**Source material**.

Segment Open

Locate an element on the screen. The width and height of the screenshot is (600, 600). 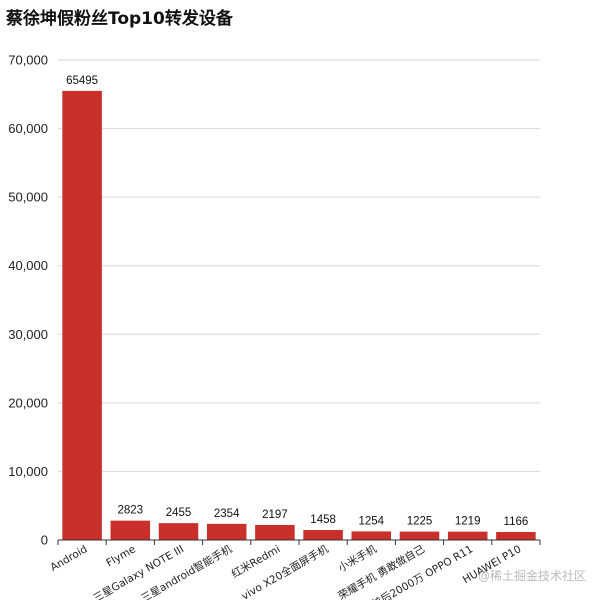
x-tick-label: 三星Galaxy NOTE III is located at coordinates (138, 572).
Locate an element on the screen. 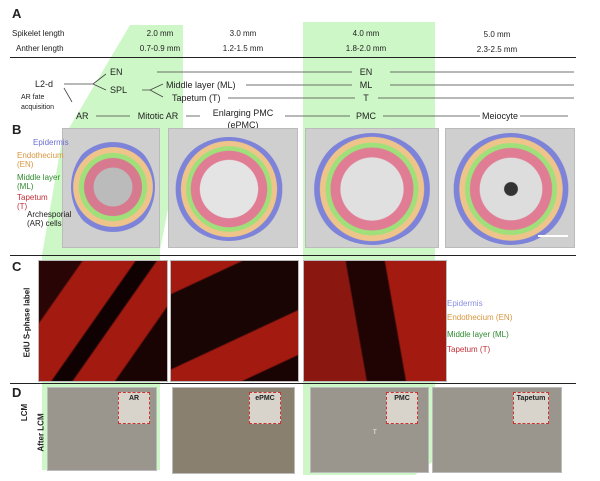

Segment Closed
Segment Open

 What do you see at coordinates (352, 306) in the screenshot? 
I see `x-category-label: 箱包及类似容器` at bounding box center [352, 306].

Segment Closed

**What is expected**.
Copy the lines verbatim, starting with the line containing "What do you" and going on through the line containing "center [352, 306].".

**Written solution**.
 What do you see at coordinates (352, 306) in the screenshot? 
I see `x-category-label: 箱包及类似容器` at bounding box center [352, 306].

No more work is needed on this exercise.